The things we worry about in the dark of the night are like that. Something that slips beneath our daytime notice may be right there in the foreground at 2 a.m., having become prominent once the centrality of other involvements receded. I was once a few days into a trip across the country when the worry seized me in the middle of the night that maybe I hadn’t turned on the faucet for my automatic timer that was to keep my tomato plants watered while I was gone. I emailed a neighbor to check for me and it turned out that she did have to turn on the faucet. Honoring the worry rather than rebuffing it meant I came home to thriving plants two weeks later.
How to respond to worry
I’m not suggesting that we succumb to the tyranny of every worry. That which nags at us may be more irrational than prescient. Finding a middle path between banishing our worries and being overly constrained by them is necessary.
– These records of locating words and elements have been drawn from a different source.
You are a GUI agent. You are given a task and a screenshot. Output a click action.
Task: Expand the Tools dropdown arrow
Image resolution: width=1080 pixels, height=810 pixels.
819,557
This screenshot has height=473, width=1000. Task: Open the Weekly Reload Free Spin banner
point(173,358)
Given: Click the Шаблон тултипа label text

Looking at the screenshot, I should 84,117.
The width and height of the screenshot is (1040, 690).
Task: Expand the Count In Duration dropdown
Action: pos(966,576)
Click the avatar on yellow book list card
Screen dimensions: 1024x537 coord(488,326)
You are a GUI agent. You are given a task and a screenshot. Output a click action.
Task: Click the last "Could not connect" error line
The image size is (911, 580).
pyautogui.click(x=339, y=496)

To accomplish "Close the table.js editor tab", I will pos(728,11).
Instead of dismissing a worry, I have found it useful to do the opposite — to amplify it. I ask myself, “What’s the worst thing that could happen if I don’t do something about this?” I grant the worry a louder voice instead of enduring the low-level humming in the background which is as annoying as it is fruitless. Are there some reasonable concerns here that I really should mull over?
Calming down and thinking clearly is useful, especially as one worry often brings along others. Grabbing a piece of paper and jotting down whatever is coming to mind usually helps. I find it’s best to break my fretting down into its component pieces and think about steps that I can take to address each concern head-on, one at a time. Otherwise, feeling overwhelmed by a host of sub-worries can defeat any strategy of discernment.
A friend who was in a frenzy of worry about unpaid bills finally gave herself a single concrete action to take: I can call the doctor’s billing office and negotiate a payment plan, then I won’t get that penalty added to my account again. After she accomplished this, she reduced her cable bill by two-thirds through one call to customer service in which she threatened to cancel the whole service if she didn’t get a significant discount. She then went on to secure a reduced rate on her electric bill by establishing that she qualified for a special program, something she had long intended to do. That night, she was able to sleep through the night for the first time in a while.
When things are out of our control
Translating worry into concrete action isn’t always possible. Some things are out of our control. Distinguishing spheres of action where we can make a difference from the arenas where things are stacked against us is crucial. For instance, switching from a commercial bank to a community credit union might reduce service fees considerably, as compared to the futility of arguing with a big bank about their fee structure.
The knowledge beneath explicit awareness
Once, my rumination was about my car’s brake pads. The car wasn’t yet due for a brake job, but I kept picturing an upcoming backpacking trip in the mountains. Over and over, I was visualizing driving back down from the trailhead after the hike, negotiating those treacherous switchbacks on steep forest service roads. I decided it was worth it to ease my mind and have the brake job done “early,” prior to the trip. The mechanic remarked that I must have been doing more city driving than usual because it really was time to replace those brake pads. Here again, the knowledge beneath my explicit awareness had been prompting the worry. As I approached each hairpin turn without guardrails while descending that mountain road, I was glad I had respected my worry.